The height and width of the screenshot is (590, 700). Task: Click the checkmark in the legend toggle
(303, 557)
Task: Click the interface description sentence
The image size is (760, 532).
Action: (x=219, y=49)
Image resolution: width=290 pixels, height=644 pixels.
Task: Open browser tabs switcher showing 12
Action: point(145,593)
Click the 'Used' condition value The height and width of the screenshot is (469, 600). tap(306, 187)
# # # #
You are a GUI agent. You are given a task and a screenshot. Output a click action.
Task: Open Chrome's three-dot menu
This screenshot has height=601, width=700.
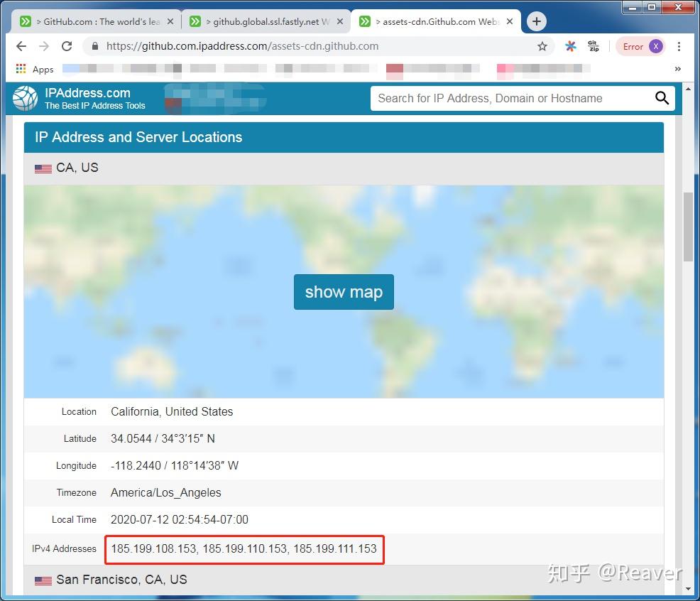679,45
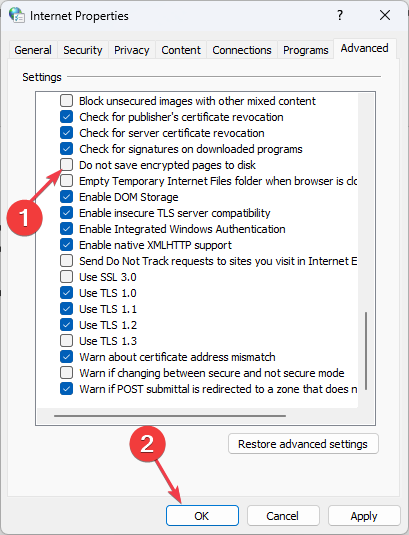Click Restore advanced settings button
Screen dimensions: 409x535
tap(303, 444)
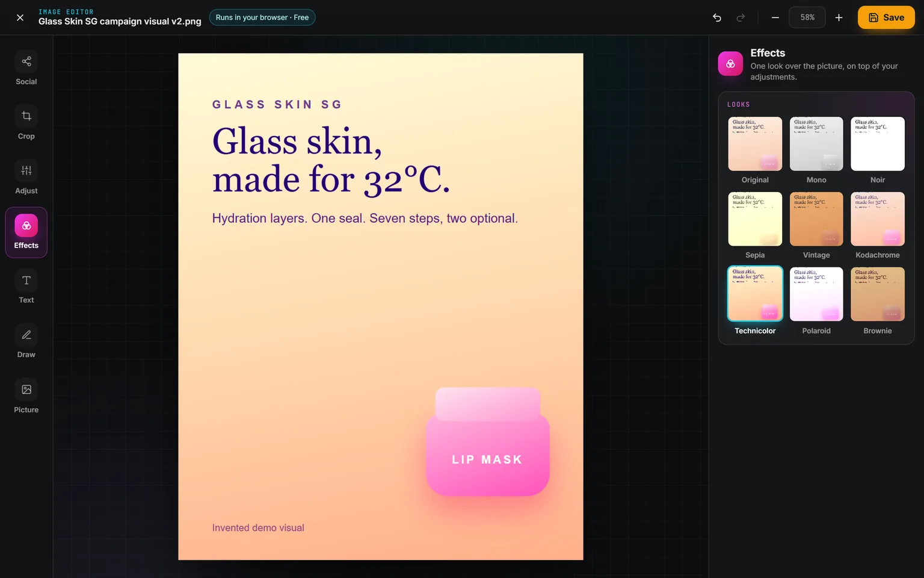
# # # #
◆ **PROBLEM**
Only those lines of the entries above that run from the line containing "The image size is (760, 532)." to the line containing "Click the 'Used'", both included, should be transcribed exactly.

◆ **ANSWER BELOW**
The image size is (760, 532).
Action: (x=219, y=49)
Image resolution: width=290 pixels, height=644 pixels.
Task: Open browser tabs switcher showing 12
Action: point(145,593)
Click the 'Used' condition value The height and width of the screenshot is (469, 600). tap(306, 187)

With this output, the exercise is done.